Business Standard

EDIT: WINNING WAYS

Neglecting Covid for polls has been costly for BJP

-

The results of the Assembly elections held over the past 45 days or so have broadly been on the lines suggested by the exit polls with the standout exception of West Bengal, where the “hung assembly” narrative has been proven comprehens­ively wrong by the Trinamool Congress’ emphatic victory. When compared with the results of the 2016 Assembly elections, the Bharatiya Janata Party (BJP) has made remarkable gains. It has won close to 75 seats from just three in 2016 and got about 38 per cent of the vote. But the BJP was fighting to win, not come in second, so the outcome is a major setback for the party, given the vast amounts of money and resources deployed, with the prime minister, home minister, party chief, and sundry other party heavyweigh­ts addressing numerous rallies with intemperat­e rhetoric. Though Chief Minister Mamata Banerjee’s high-risk gamble of abandoning her safe seat of Bhabanipur didn’t pay off, as she lost narrowly to her turncoat lieutenant Suvendu Adhikari in Nandigram, there isn’t any doubt that overall the triumphal narrative of one diminutive woman defeated a brigade of powerful, bullying men.

The moot point is that the BJP’S gains in the state have come mostly at the expense of a complete collapse of the Congress and Left Front in the state. This points to the extreme polarisati­on that saturated the campaign and will pervade state politics in the years ahead too. Apart from containing the Covid-19 crisis in the state, Ms Banerjee’s biggest challenge in her third term will be the presence of a large and aggressive opposition party, the first time she will have to face one.

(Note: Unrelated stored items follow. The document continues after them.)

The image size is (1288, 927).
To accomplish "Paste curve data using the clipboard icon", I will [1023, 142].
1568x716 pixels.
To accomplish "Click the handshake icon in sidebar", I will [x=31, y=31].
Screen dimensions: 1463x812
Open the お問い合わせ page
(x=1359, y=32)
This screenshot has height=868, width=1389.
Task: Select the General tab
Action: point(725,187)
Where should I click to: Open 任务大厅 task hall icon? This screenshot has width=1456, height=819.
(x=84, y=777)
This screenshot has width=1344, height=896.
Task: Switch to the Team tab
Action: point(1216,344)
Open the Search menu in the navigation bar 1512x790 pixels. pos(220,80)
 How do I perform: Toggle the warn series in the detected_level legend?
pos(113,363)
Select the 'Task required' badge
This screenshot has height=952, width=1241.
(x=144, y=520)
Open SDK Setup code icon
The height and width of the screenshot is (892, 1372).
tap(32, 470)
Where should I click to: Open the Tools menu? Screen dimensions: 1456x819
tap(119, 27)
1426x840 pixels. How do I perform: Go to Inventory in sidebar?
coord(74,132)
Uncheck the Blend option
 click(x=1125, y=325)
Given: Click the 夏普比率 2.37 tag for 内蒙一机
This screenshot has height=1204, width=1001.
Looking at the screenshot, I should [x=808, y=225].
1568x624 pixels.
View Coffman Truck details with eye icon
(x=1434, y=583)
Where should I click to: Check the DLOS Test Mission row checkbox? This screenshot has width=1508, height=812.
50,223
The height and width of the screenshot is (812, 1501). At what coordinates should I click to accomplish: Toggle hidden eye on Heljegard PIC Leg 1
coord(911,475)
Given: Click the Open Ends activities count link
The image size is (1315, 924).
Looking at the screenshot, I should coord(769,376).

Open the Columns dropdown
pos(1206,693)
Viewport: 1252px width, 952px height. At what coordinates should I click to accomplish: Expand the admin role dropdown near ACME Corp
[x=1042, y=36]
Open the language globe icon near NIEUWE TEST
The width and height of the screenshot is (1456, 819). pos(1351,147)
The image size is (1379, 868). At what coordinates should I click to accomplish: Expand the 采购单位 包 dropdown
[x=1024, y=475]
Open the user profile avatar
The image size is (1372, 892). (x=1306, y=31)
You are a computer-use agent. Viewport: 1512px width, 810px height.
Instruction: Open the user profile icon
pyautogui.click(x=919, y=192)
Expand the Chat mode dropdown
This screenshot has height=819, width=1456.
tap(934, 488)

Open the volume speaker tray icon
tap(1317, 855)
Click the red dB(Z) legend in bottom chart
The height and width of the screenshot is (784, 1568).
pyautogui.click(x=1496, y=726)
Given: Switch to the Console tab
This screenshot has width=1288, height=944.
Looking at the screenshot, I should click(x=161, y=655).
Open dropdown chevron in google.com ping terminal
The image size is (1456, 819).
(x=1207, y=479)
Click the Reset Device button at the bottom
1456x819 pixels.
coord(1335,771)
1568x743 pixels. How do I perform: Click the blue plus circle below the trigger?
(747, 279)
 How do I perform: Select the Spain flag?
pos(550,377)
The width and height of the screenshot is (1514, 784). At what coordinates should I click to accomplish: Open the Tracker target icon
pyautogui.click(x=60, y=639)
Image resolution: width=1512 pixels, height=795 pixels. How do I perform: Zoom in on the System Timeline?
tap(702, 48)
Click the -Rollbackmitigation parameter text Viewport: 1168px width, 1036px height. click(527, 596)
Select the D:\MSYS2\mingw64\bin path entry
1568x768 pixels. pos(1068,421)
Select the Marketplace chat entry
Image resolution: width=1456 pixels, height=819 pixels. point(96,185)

The other big story of these Assembly elections is Kerala, where the Pinarayi Vijayan-led Left Democratic Front (LDF) has made history by winning a second term, breaking the decades-old cycle in which the LDF and the Congress-led United Democratic Front had alternated in office. The LDF, in fact, significan­tly improved on its 2016 tally, a nod to the electorate’s appreciati­on of Mr Viajayan’s handling of the 2019 floods and the 2020 Covid-19 crisis. As with almost every election since 2014, these ones, too, underlined the slow-motion decimation of the Congress. The party drew a blank in West Bengal and did not appreciabl­y improve its tally in Assam (where the BJP improved its 2016 performanc­e significan­tly), nor in Kerala despite Rahul Gandhi virtually camping there for the duration of the campaign.

Overall, there have been several political messages from these elections. One, even a strong, national party needs a credible local face to front the election campaign. In West Bengal, it was desperate to co-opt a local hero but failed miserably. There is now increasing statistica­l evidence that voters view national and state polls very differentl­y, often choosing a son or daughter of the soil in assembly elections. The other is neglecting the pandemic and governance for elections has not worked for the BJP despite the Modi-shah blitzkrieg, though it may yet be early to draw national conclusion­s. The third is the somewhat discredite­d reputation of the Election Commission, and its failure to limit the exponentia­l spread of the pandemic. It failed to impose controls on rally sizes or safety norms and its inexplicab­le decision to hold an eight-phase election in West Bengal, and declining to merge the last three phases when the pandemic was spreading rapidly is beyond reprehensi­ble. The consequenc­es of that neglect will now be borne by the victors.